Extrait cité -

·····

Projet d’arrêté modifiant l’arrêté du 21 février 2024 fixant les conditions et limites dans lesquelles des dérogations aux interdictions de destruction peuvent être accordées par les préfets concernant le loup (Canis lupus)
La présente consultation, fondée sur l’article L. 123-19-1 du code de l’environnement, porte sur un projet d’arrêté modifiant l’arrêté du 21 février 2024 fixant les conditions et limites dans lesquelles des dérogations aux interdictions de destruction peuvent être accordées par les préfets concernant le loup (Canis lupus).
Consultation du 22/12/2024 au 17/01/2025 - 11827 contributions
1. Contexte
L’arrêté du 21 février 2024 fixe les conditions et limites dans lesquelles des dérogations aux interdictions de destruction peuvent être accordées par les préfets concernant le loup (Canis lupus). Il établit à ce titre le cadre d’intervention des opérations de tirs ainsi que les conditions et modalités de mise en œuvre de ces opérations.
Il n’existe dans cet arrêté aucune distinction entre les différents types d’élevages (ovins, caprins, bovins, équins). Or, à la différence des ovins et des caprins, il n’existe pas à ce stade de schéma de protection des troupeaux bovins et équins valide techniquement. Du fait de l’absence d’un référentiel de protection ayant fait ses preuves pour ces troupeaux, est apparu le besoin de définir des dispositions particulières pour les bovins et équins en matière de dérogation aux interdictions de destruction, sans reconnaître pour autant une non-protégeabilité générale pour ces troupeaux.

·····

Extrait de données -

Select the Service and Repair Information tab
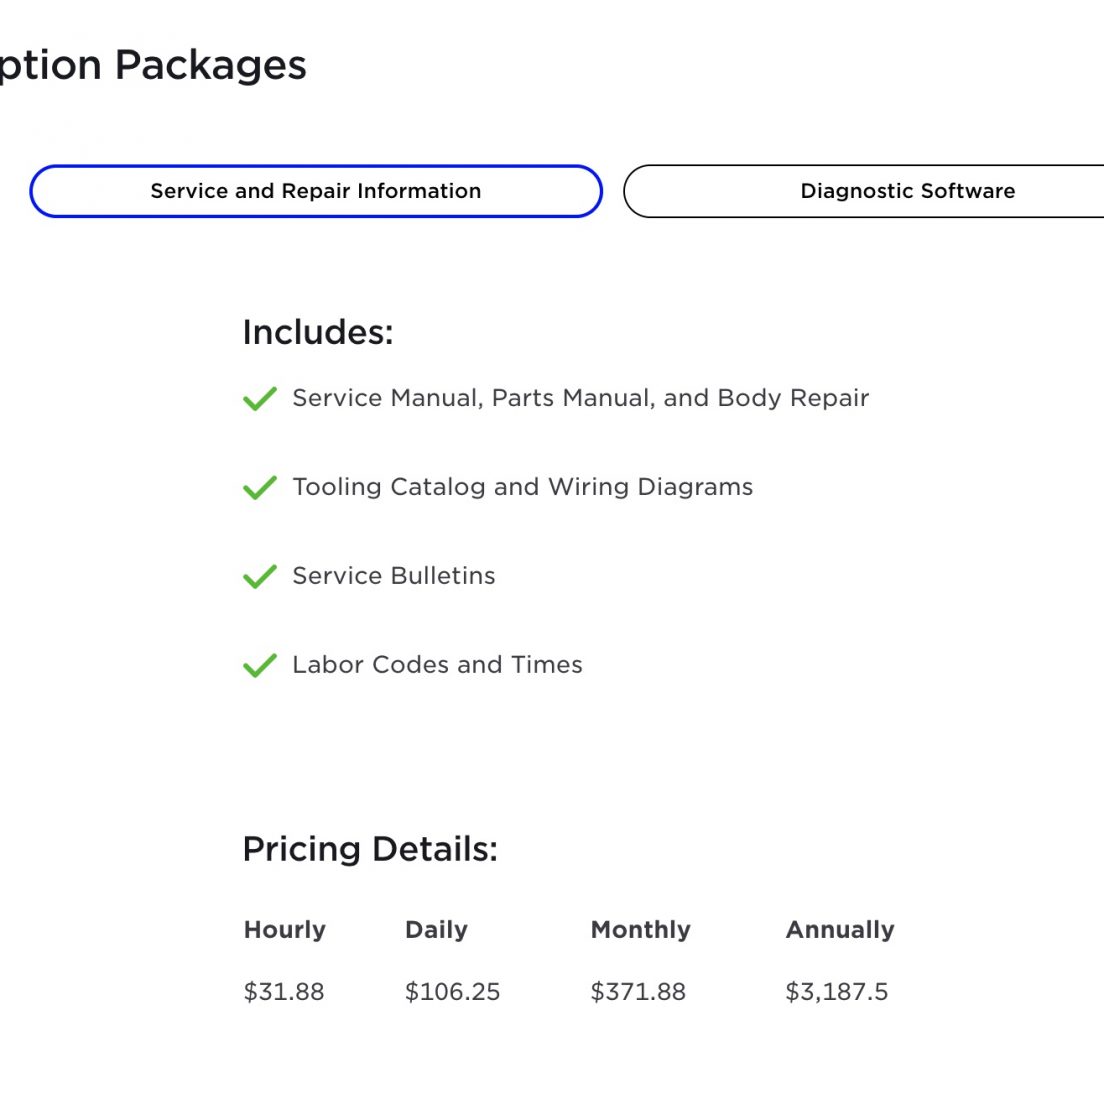1104x1104 pixels. click(315, 191)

·····

Objectif -
Prolongez le texte sur le projet d'arrêté relatif au loup en reprenant juste après sa dernière phrase. Le matériel ci-dessus est indépendant du texte sur le projet d'arrêté relatif au loup.

Réponse attendue -
Dans le cadre des opérations de tir définies par ce même arrêté, la prise en charge de la dépouille après un tir effectif est confiée aux seuls agents de l’OFB. Or, du fait des lieux de mise en œuvre des tirs par les louvetiers, parfois en estive difficilement voire non-accessible en véhicule, durant la nuit, des difficultés sont apparues pour conserver et surveiller la dépouille sur place avant son enlèvement par un agent de l’OFB. Une disposition est ainsi introduite pour accorder aux louvetiers la possibilité d’appuyer l’OFB dans la prise en charge de la dépouille.
2. Présentation du projet d’arrêté
L’arrêté modificatif répond notamment à la nécessité d’apporter un cadre adapté aux exploitations d’élevage comportant un troupeau de bovins ou équins soumises à une pression de prédation, en l’absence de schéma de protection techniquement validé pour ce type d’élevage. Il procède également à une modification permettant aux lieutenants de louveterie réalisant un tir de transporter la dépouille jusqu’à l’OFB. Ainsi :
L’article 5 est modifié pour permettre aux lieutenants de louveterie bénéficiaires d’une autorisation de tirs de transporter, suite à un tir effectif, la dépouille d’un loup afin de la remettre à l’OFB, par dérogation à l’article L. 411-1 du code de l’environnement.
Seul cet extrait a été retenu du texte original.